Stored data:
━━━━━━━━━━━━━━━━━━━━━━━━━━━━━━

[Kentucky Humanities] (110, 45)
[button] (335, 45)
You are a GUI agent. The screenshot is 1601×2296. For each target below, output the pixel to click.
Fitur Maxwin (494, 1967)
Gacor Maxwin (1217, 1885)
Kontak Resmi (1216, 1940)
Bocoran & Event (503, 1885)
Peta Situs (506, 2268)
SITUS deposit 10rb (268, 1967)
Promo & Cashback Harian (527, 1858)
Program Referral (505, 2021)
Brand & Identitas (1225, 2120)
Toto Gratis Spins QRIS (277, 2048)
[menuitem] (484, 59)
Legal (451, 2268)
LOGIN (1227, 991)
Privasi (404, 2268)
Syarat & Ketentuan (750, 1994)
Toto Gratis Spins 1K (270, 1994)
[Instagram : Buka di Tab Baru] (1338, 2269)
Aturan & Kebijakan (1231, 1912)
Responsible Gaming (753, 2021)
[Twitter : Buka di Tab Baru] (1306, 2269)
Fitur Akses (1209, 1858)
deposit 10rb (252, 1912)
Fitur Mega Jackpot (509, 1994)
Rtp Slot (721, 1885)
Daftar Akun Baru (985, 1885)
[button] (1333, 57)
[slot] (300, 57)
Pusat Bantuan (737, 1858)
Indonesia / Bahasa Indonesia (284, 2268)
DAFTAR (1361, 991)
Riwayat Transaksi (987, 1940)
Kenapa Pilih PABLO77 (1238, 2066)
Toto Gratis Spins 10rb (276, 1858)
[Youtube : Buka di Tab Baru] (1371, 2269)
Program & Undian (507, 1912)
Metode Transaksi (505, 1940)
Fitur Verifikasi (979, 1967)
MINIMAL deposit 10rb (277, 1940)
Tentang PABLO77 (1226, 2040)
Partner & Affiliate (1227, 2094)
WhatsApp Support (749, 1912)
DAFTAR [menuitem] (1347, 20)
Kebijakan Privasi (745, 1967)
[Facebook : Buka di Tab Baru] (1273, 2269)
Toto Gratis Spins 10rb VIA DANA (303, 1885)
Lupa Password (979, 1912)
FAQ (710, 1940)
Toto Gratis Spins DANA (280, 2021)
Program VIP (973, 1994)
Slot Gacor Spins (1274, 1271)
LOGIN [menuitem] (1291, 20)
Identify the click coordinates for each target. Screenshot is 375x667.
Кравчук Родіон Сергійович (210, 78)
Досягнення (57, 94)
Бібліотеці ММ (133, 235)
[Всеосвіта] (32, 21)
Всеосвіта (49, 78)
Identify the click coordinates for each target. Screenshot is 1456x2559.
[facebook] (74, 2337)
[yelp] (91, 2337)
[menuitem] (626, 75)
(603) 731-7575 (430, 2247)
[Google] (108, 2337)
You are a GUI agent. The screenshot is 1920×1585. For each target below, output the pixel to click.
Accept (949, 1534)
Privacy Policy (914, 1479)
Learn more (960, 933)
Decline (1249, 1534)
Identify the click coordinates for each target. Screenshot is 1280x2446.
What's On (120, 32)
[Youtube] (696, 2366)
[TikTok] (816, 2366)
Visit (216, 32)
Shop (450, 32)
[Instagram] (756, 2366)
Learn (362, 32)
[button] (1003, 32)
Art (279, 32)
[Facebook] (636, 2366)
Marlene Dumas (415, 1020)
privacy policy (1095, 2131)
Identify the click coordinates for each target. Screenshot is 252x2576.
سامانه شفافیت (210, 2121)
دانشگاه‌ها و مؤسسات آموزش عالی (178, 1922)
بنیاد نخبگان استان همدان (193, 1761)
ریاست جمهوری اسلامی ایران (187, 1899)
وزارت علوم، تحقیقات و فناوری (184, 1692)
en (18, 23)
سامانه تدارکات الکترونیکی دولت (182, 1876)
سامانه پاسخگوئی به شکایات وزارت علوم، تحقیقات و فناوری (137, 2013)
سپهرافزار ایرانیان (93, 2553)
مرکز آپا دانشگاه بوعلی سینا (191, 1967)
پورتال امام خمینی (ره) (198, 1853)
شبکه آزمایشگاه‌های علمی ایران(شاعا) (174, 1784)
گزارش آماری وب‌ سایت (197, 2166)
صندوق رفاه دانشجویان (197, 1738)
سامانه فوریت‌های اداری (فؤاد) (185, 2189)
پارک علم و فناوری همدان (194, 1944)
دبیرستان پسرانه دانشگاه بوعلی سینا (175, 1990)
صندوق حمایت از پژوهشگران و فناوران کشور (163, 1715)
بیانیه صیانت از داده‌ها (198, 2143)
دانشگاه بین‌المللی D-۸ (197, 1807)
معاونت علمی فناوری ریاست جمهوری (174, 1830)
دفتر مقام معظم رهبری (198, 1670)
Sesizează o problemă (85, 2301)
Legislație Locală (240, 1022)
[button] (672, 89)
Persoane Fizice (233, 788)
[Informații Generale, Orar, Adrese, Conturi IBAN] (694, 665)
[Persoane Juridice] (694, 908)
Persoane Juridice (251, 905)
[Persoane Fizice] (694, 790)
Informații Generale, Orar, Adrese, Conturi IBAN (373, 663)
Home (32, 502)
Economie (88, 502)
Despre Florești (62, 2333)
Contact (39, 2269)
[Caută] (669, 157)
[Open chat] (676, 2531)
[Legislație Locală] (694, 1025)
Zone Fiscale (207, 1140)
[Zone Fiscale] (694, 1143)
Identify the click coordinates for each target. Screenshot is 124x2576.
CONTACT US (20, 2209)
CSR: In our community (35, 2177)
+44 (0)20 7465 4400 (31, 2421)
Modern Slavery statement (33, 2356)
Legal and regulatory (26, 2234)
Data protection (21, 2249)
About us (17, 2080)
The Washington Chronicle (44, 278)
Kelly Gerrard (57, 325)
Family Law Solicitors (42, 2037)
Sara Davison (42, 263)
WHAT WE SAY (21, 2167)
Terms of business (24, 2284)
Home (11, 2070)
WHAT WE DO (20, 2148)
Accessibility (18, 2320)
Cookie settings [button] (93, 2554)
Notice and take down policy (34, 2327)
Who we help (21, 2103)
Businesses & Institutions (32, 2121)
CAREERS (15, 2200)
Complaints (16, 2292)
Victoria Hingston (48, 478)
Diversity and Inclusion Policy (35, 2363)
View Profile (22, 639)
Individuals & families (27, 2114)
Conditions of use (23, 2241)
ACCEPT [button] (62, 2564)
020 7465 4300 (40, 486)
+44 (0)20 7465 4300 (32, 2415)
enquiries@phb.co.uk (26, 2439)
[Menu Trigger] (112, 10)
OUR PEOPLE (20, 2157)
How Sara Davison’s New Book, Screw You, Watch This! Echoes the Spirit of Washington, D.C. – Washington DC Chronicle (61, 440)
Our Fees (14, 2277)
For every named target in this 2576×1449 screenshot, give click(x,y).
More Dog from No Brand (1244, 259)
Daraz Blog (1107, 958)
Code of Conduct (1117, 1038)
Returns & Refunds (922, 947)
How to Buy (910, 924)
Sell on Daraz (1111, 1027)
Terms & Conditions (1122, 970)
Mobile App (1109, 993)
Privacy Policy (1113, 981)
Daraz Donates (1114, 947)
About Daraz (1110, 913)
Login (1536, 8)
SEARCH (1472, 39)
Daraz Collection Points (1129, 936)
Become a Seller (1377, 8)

━━━━━━━━━━━━━━━━━━━━━━━━━━━━━━

EXERCISE: Both the line containing "[TikTok] (816, 2366)" and the line containing "سامانه پاسخگوئی به" belong in the answer. Print them and every line above that falls between them exactly, and no others.

EXERCISE RESULT:
[TikTok] (816, 2366)
Visit (216, 32)
Shop (450, 32)
[Instagram] (756, 2366)
Learn (362, 32)
[button] (1003, 32)
Art (279, 32)
[Facebook] (636, 2366)
Marlene Dumas (415, 1020)
privacy policy (1095, 2131)
Identify the click coordinates for each target. Screenshot is 252x2576.
سامانه شفافیت (210, 2121)
دانشگاه‌ها و مؤسسات آموزش عالی (178, 1922)
بنیاد نخبگان استان همدان (193, 1761)
ریاست جمهوری اسلامی ایران (187, 1899)
وزارت علوم، تحقیقات و فناوری (184, 1692)
en (18, 23)
سامانه تدارکات الکترونیکی دولت (182, 1876)
سامانه پاسخگوئی به شکایات وزارت علوم، تحقیقات و فناوری (137, 2013)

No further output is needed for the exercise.